Un tarde de lluvia, tomó su paraguas y se fue a donde van las palabras que nunca se dicen.
Fue allí a recuperar las suyas para que no se convirtieran en nostalgias, en dolor de garganta, en insomnio, en mas miedos; es que las palabras que no decimos no mueren, sino que nos matan; y él, él no quería morir así.
Chapoteó en los charcos, empapo sus botas, empaño sus anteojos; se mojo tanto tanto que tuvo que centrifugar sus pestañas.
Hasta que las encontró.
Ahí estaban, sentadas, esperando, ¿con una mueca de fastidio tal vez?, no lo sé, pero lo importante es que ahí estaban sus palabras, listas para ser dichas.
Se posaron en sus labios con tanto temor, que me aventuro a decir que temblaban.
Uno, dos, tres.
Salieron despacio; quemaban.
Miro a su alrededor, y nada había cambiado.
Estaba todo igual.
Tan igual que incluso se pregunto si habría dicho sus palabras, o tal vez, si, tal vez se había acobardado de nuevo.

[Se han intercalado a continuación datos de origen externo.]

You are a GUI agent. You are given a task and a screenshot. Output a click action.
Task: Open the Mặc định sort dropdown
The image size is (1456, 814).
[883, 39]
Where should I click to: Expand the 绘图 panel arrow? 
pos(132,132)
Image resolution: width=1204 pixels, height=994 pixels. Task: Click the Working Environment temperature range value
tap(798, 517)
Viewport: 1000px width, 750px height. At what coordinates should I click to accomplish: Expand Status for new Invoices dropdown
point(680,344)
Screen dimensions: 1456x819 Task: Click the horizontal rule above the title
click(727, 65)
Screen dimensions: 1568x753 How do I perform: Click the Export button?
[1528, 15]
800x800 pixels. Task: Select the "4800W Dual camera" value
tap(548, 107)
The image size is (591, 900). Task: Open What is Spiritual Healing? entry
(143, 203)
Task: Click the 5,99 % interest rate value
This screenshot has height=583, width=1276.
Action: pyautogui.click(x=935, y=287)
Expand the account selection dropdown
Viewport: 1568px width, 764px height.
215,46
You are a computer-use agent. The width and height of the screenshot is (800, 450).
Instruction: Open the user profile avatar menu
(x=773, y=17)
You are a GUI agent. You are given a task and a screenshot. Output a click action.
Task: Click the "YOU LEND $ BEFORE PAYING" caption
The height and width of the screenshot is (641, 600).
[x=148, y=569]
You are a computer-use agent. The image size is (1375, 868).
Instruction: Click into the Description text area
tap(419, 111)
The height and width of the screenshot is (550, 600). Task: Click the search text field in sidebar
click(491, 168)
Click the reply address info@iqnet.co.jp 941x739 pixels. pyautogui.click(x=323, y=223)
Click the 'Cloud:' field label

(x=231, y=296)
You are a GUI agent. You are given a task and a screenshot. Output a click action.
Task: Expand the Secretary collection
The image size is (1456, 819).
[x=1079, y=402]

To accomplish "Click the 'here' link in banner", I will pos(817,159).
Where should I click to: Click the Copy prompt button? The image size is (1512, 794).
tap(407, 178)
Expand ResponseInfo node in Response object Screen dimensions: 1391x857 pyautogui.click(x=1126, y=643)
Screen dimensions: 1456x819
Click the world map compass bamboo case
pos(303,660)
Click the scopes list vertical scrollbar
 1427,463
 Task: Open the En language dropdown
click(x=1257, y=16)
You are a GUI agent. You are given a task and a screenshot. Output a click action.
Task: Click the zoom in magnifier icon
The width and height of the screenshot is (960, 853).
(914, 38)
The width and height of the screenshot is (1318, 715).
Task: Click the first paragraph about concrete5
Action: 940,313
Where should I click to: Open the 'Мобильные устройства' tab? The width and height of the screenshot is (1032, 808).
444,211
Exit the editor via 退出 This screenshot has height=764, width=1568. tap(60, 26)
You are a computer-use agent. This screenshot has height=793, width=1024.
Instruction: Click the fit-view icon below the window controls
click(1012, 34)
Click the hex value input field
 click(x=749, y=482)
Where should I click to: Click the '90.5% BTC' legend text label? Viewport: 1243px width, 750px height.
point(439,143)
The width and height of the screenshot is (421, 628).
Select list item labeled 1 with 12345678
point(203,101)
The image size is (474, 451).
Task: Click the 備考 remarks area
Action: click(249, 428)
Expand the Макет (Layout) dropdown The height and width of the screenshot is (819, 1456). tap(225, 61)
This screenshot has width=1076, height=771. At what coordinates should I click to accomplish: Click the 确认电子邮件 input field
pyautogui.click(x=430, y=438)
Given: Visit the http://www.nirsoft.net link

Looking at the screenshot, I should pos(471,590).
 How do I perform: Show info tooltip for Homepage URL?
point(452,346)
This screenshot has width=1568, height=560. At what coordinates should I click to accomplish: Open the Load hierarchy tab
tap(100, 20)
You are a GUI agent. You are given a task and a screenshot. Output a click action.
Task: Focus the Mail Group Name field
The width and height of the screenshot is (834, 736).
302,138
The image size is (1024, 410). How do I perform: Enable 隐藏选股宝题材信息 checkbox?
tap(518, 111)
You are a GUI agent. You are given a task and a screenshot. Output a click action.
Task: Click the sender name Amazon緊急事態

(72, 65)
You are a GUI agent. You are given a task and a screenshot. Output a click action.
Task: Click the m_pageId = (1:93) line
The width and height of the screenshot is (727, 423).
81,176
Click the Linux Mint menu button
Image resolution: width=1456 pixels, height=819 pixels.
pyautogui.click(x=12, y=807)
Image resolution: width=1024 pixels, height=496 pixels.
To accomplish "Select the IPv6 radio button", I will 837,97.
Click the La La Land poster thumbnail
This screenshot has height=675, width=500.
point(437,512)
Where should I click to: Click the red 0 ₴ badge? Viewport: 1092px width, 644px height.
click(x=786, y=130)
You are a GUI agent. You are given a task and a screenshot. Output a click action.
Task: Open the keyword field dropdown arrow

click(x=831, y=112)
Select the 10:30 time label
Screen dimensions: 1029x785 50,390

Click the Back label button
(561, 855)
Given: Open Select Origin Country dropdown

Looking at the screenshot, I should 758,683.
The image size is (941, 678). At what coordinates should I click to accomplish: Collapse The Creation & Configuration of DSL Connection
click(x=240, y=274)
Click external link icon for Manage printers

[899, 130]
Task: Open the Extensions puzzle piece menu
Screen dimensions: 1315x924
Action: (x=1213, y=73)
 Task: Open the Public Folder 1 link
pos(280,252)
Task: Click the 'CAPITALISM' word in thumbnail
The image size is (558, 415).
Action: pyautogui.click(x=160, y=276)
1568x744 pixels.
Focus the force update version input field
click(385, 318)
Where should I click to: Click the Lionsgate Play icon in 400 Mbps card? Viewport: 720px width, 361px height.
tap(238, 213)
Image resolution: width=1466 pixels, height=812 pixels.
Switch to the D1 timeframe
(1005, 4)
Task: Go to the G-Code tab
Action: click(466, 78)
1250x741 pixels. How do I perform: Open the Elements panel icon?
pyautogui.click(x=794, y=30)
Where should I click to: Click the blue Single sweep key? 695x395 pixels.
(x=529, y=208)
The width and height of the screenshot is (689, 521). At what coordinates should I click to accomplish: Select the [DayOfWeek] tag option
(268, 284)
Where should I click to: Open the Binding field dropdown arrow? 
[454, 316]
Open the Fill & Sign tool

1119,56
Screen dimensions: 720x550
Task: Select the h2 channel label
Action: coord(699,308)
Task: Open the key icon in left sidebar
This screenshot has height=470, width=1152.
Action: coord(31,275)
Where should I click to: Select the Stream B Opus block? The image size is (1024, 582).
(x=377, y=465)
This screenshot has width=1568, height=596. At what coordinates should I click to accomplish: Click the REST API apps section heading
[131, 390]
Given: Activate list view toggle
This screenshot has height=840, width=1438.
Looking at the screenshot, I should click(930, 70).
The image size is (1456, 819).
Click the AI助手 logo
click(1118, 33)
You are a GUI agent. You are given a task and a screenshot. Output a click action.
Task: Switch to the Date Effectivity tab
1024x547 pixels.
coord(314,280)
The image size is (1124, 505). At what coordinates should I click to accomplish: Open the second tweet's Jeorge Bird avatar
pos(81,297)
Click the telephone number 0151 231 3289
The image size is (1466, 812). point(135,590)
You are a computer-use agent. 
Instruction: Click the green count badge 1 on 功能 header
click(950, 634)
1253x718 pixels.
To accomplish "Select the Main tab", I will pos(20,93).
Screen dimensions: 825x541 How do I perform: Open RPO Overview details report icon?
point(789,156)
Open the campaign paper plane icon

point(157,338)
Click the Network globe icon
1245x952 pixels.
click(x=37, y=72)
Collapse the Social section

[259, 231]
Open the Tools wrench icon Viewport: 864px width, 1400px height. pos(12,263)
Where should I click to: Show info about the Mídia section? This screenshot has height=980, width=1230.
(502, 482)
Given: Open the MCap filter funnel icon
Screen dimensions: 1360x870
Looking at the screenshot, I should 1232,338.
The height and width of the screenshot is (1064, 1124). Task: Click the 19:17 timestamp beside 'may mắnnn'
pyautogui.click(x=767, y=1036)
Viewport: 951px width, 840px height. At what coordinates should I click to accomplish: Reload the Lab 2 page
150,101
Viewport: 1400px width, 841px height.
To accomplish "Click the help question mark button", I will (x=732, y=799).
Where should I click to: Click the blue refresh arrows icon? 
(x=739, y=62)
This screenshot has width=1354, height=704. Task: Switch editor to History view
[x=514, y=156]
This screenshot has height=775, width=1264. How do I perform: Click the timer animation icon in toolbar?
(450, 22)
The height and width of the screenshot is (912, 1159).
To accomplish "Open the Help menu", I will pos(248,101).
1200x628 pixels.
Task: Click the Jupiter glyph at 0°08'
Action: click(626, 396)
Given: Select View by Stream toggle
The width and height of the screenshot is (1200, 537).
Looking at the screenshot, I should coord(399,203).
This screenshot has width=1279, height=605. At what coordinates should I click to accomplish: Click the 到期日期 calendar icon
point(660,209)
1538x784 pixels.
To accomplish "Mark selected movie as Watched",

Pero no, las había dicho, estaba seguro; tan seguro de eso como de que quería una respuesta, o se volvería loco.
De repente una canción empezó a sonar de fondo; una canción que se incineraba dentro de su pecho; si-pensó, definitivamente el mundo estaba complotado en su perdición.
Y allí estaba, aún sin conseguir absolutamente nada; sintiendo como comenzaba a llover de nuevo, a inundarse todo en su interior.
¡Malditas palabras!-se dijo para si mismo, arrepintiéndose de haberlas pronunciado, hubiera sido preferible que se humedecieran dentro de su cuerpo, se alimentaran y crecieran en él tumoralmente ¿no?
-Esta canción siempre me deprime, me trae memorias tan tristes- dijo justo cuando la canción terminaba; abandonando toda esperanza de que ella respondiera.
- Nunca escuche otra canción que me entristeciera del modo que esta lo hace pero… ponela otra vez, por favor- concluyó, con la voz entrecortada.
- esta bien, ahora la pongo- dijo ella- pero, eeh, yo... yo también te amo.
Y el sol comenzó a brillar de nuevo a su alrededor, así como así.